Start of GIVEN DATA

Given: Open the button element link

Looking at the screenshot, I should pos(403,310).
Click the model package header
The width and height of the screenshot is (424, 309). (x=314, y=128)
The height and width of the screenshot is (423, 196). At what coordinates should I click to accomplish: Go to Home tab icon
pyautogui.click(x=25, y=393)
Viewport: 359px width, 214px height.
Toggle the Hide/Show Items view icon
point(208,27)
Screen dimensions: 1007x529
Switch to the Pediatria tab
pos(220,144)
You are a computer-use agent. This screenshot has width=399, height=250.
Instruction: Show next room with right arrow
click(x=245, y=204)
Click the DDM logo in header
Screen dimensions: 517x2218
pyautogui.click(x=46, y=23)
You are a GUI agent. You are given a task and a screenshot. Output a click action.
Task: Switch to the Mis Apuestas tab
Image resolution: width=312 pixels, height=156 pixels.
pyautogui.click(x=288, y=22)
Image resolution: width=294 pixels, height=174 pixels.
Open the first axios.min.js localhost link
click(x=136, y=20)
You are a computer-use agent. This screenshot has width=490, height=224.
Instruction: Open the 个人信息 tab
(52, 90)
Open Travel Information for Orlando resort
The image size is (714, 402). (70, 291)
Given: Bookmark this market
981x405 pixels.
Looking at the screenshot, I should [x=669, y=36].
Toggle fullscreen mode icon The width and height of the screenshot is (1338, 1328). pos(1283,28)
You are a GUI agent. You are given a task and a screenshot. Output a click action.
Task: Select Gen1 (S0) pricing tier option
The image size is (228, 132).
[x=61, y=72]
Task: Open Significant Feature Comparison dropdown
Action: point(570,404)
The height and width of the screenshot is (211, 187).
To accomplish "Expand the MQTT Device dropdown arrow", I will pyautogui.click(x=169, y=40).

End of GIVEN DATA

TO BE DONE → Can you revise the listing above so that every "tab" becomes "page", with everything else unchanged?

EXPECTED OUTPUT →
Given: Open the button element link

Looking at the screenshot, I should pos(403,310).
Click the model package header
The width and height of the screenshot is (424, 309). (x=314, y=128)
The height and width of the screenshot is (423, 196). At what coordinates should I click to accomplish: Go to Home page icon
pyautogui.click(x=25, y=393)
Viewport: 359px width, 214px height.
Toggle the Hide/Show Items view icon
point(208,27)
Screen dimensions: 1007x529
Switch to the Pediatria page
pos(220,144)
You are a computer-use agent. This screenshot has width=399, height=250.
Instruction: Show next room with right arrow
click(x=245, y=204)
Click the DDM logo in header
Screen dimensions: 517x2218
pyautogui.click(x=46, y=23)
You are a GUI agent. You are given a task and a screenshot. Output a click action.
Task: Switch to the Mis Apuestas page
Image resolution: width=312 pixels, height=156 pixels.
pyautogui.click(x=288, y=22)
Image resolution: width=294 pixels, height=174 pixels.
Open the first axios.min.js localhost link
click(x=136, y=20)
You are a computer-use agent. This screenshot has width=490, height=224.
Instruction: Open the 个人信息 page
(52, 90)
Open Travel Information for Orlando resort
The image size is (714, 402). (70, 291)
Given: Bookmark this market
981x405 pixels.
Looking at the screenshot, I should [x=669, y=36].
Toggle fullscreen mode icon The width and height of the screenshot is (1338, 1328). pos(1283,28)
You are a GUI agent. You are given a task and a screenshot. Output a click action.
Task: Select Gen1 (S0) pricing tier option
The image size is (228, 132).
[x=61, y=72]
Task: Open Significant Feature Comparison dropdown
Action: point(570,404)
The height and width of the screenshot is (211, 187).
To accomplish "Expand the MQTT Device dropdown arrow", I will pyautogui.click(x=169, y=40).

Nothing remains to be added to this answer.